Office of Clinical Research

ClinicalTrials.gov is a public registry and results database of both privately and publicly supported clinical studies maintained by the National Library of Medicine (NLM) at the National Institutes of Health (NIH).

The Department of Health and Human Services’ (HHS), Food and Drug Administration (FDA) and National Institutes of Health (NIH), and the International Committee of Medical Journal Editors (ICMJE) all require the public registration of clinical trials. In particular, ICMJE, as a condition of publication, requires the public registration of “any research study that prospectively assigns human participants or groups of humans to one or more health-related interventions to evaluate the effects on health outcomes.”

The HHS Final Rule (FDAAA 801), effective January 18, 2017, requires the public registration of clinical trials involving FDA-regulated products (excluding phase 1 trials or small feasibility device studies) to ClinicalTrials.gov, including the publication of results, to ClinicalTrials.gov.

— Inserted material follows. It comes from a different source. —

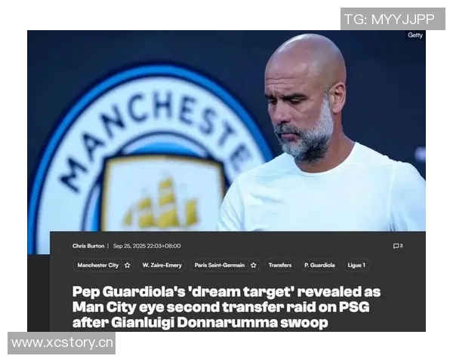Click the golden ship emblem in crest

162,204
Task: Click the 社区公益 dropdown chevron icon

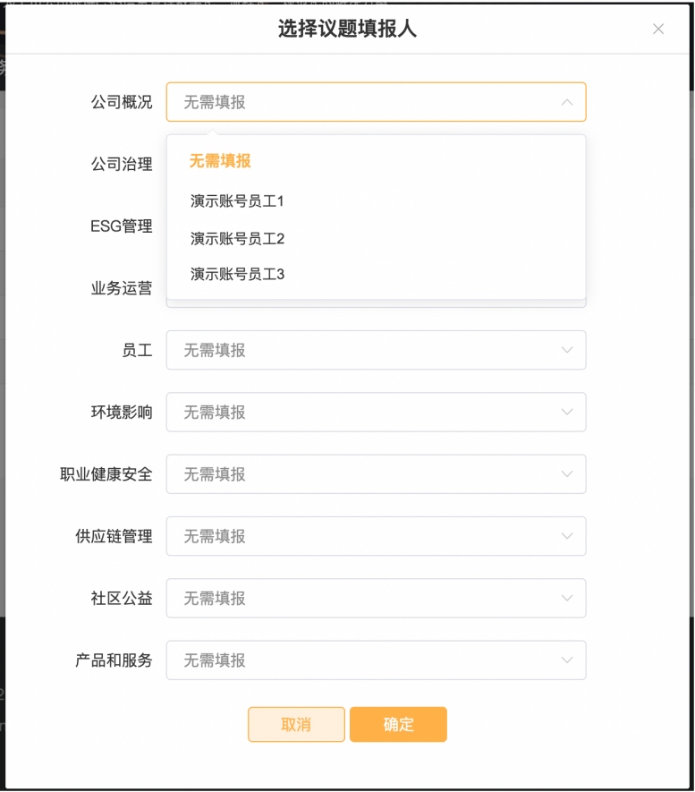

• FDAAA 801 establishes penalties for Responsible Parties who fail to comply with registration or results submission requirements. Penalties include civil monetary penalties and, for federally funded studies, the withholding of grant funds.

NIH Policy, also effective January 2017, requires the public registration of all fully or partially NIH funded clinical trials, regardless of phase to ClinicalTrials.gov.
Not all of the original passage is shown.